SOURCE INFORMATION START

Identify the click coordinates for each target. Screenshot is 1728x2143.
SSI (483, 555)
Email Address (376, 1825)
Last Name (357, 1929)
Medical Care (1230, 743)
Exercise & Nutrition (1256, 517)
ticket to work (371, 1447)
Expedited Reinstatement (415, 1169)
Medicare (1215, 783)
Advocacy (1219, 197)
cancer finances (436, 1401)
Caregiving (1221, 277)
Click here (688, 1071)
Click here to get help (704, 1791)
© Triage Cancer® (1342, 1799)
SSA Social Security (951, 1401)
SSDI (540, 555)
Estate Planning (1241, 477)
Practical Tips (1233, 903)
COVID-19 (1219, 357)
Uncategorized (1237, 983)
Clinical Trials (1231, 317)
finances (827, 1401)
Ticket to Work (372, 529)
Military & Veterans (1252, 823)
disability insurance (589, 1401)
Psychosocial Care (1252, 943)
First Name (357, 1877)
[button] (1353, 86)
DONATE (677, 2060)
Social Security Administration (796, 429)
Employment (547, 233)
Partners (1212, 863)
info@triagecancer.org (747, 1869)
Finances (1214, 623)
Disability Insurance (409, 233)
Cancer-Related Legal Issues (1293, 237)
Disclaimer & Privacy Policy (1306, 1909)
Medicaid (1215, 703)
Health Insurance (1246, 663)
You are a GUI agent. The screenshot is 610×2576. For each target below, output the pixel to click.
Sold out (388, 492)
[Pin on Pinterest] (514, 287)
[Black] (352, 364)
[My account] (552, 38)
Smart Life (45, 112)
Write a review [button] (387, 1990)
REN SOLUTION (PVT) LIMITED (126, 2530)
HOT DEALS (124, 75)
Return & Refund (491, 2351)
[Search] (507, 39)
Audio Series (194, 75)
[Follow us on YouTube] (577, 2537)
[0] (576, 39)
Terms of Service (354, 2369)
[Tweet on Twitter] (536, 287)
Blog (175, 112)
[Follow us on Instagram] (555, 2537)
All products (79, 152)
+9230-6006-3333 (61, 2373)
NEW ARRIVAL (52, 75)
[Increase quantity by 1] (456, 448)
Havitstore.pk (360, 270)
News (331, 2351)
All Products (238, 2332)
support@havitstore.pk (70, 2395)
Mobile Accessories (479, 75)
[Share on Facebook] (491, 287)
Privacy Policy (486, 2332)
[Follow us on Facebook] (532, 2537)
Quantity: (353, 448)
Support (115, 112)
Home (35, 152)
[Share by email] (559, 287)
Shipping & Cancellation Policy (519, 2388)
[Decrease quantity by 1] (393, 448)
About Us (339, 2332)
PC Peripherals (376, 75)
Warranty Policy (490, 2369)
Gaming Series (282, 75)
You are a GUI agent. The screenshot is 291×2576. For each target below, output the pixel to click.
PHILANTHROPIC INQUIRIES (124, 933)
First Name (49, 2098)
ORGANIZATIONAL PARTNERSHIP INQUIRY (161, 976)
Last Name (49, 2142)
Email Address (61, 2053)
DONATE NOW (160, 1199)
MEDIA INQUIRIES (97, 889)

SOURCE INFORMATION END

• **WHAT THE EXERCISE ASKS**:
Set down, exactly as they appear, the lines above from the first one to the line that holds "ticket to work (371, 1447)", both included, please, and no others.

• **SOLUTION TO THIS TASK**:
Identify the click coordinates for each target. Screenshot is 1728x2143.
SSI (483, 555)
Email Address (376, 1825)
Last Name (357, 1929)
Medical Care (1230, 743)
Exercise & Nutrition (1256, 517)
ticket to work (371, 1447)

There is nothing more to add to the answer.